Hockey: des cours de savoir-vivre obligatoires pour les parents?

DIEPPE – On parle souvent de la violence et des bagarres qui se déroulent sur la glace des arénas, mais moins des échauffourées qui détériorent l’ambiance dans les gradins et sur le terrain. Car quand un match tourne au vinaigre, certains parents peuvent, eux aussi, avoir leur part de responsabilité. Des programmes existent pourtant pour prévenir ce genre d’incident.

Ils s’activent sur le bord des pelouses de soccer l’été ou dans le froid des arénas l’hiver. Ils crient, invectivent l’entraîneur ou s’époumonent sur le plus faible joueur de l’équipe qui vient de manquer un but pourtant facile. On les reconnaît à leur mauvaise foi, leur irritabilité et surtout leur haine de voir leur enfant perdre…

«Cela fait 25 ans que je suis dans le hockey et je crois qu’il y en aura toujours.»

Aujourd’hui entraîneur dans le hockey mineur à Shippagan, Gilles Cormier a connu tous les niveaux durant sa carrière, des plus jeunes jusqu’aux seniors.

«L’ambiance est plus mauvaise dans les matchs avec les enfants. Au niveau senior, il n’y pas de soucis», affirme-t-il.

Des parents au mauvais comportement, «parce qu’ils sont frustrés par la défaite», il en a souvent croisé, et pas plus tard que la semaine passée.

«Deux parents de l’équipe adverse ont crié pendant tout le match et l’entraîneur adverse a décidé de leur interdire d’assister au prochain match», révèle M. Cormier.

Pour tenter d’enrayer ce fléau, Hockey Canada et Hockey Nou­veau-Brunswick ont mis en place une politique de tolérance zéro. Plusieurs mesures ont ainsi été prises en ce sens. La première trouve sa base juridique dans l’article 1.4 de la Constitution adoptée par Hockey NB et qui stipule que «tout parent qui, dans un aréna, adopte une conduite perturbatrice ne favorisant pas le bon déroulement d’un match peut se voir interdire l’accès à l’aréna en question pour une période déterminée par la section ou l’association de hockey mineur compétente».

En clair, tout parent qui n’a pas l’attitude adéquate peut être interdit d’assister au match de son enfant.

«Cela arrive souvent que l’on mette des parents dehors, affirme Mireille Saint-Laurent, coordinatrice des services aux membres au sein de Hockey Nouveau-Bruns­wick. Les parents exclus doivent suivre des cours pour pouvoir retrouver le chemin des arénas.»
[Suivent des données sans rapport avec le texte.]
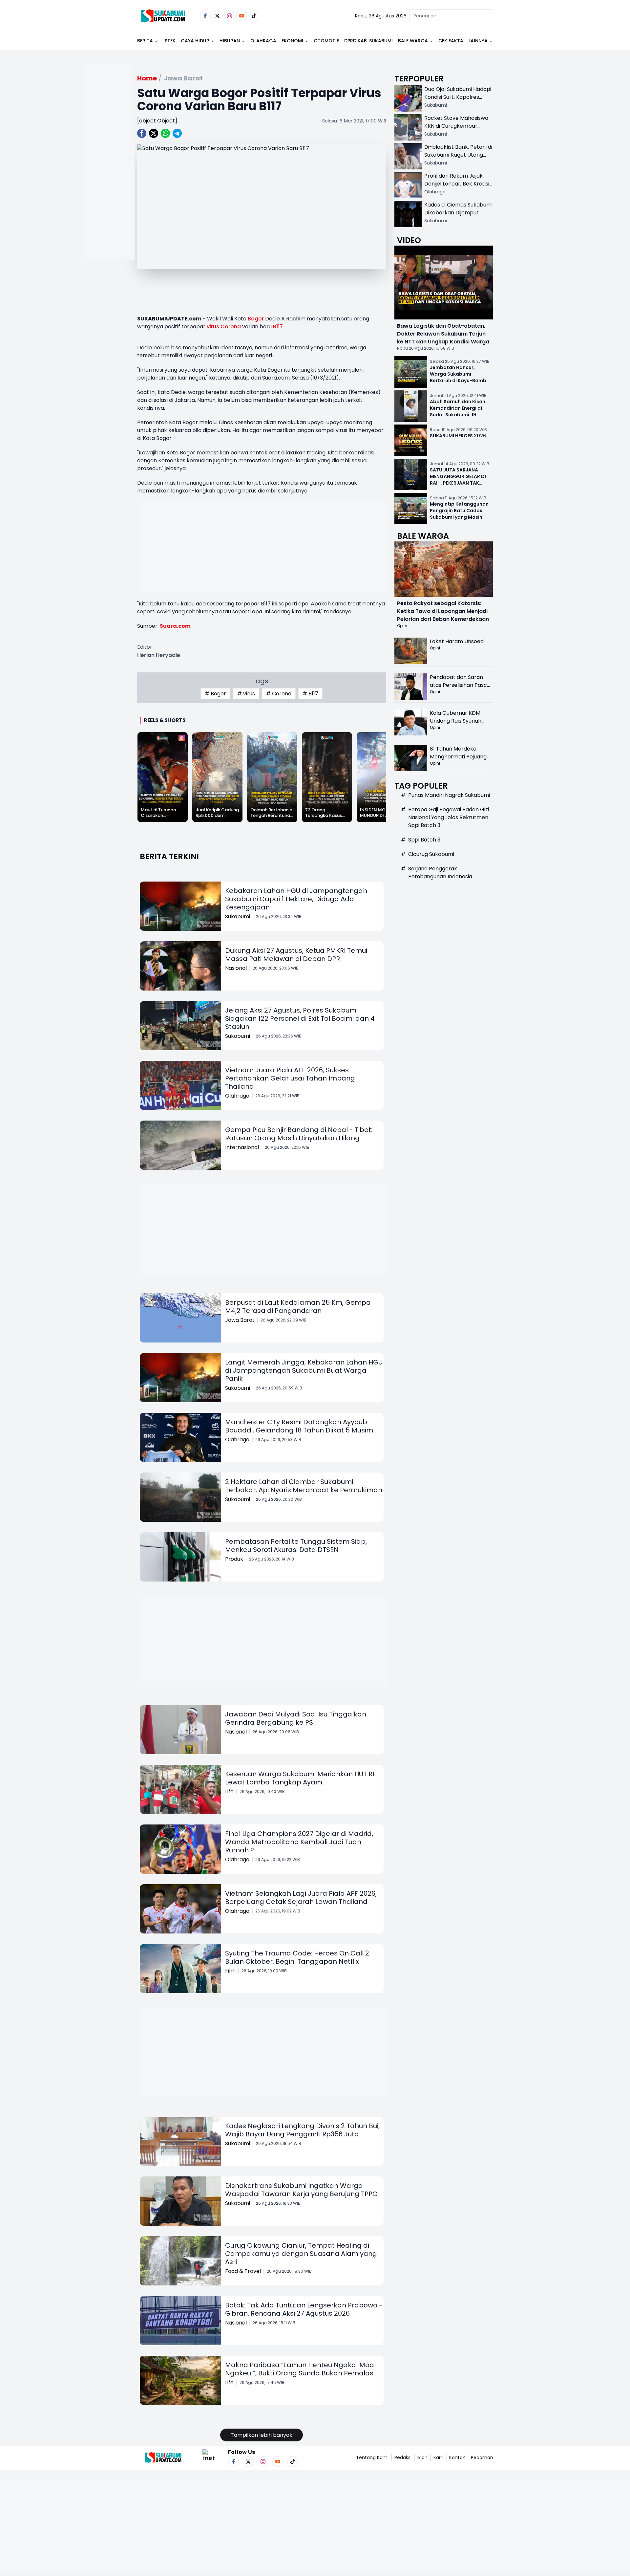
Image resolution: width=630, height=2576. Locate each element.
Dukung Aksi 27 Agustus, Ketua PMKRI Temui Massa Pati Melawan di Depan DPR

Pour organiser ces cours, et ainsi faire prendre conscience aux parents de leur bêtise, Hockey Canada a décidé de faire appel aux services d’une compagnie privée, Respect et sport. Ce programme en ligne fondé en 2004 par Sheldon Kennedy, ex-joueur de la Ligue nationale de hockey, a pour but de prévenir l’intimidation, l’abus, le harcèlement ou la négligence. Un cours en ligne d’une heure est aussi dédié à l’éducation des parents.

«Au Nouveau-Brunswick, une cinquantaine de parents ont suivi ce cours», indique, Roland Vidal, l’un des porte-parole de l’entreprise.

Dans la province, cette participation n’est pas pour le moment obligatoire, mais «elle pourrait le devenir», selon M. Vidal. C’est déjà le cas à Calgary et à Régina, où 15 000 parents ont assisté à ces cours de savoir-vivre… pour le plus grand bonheur des enfants.

Au Québec, il existe également la patrouille Calme-toi mon coco!, qui vise directement les parents qui suivent des gradins les exploits de leurs petits. Son message est simple: la violence verbale n’a pas sa place dans un aréna. Le programme vise particulièrement à abaisser le niveau de tolérance des autres parents face au comportement violent des plus délinquants.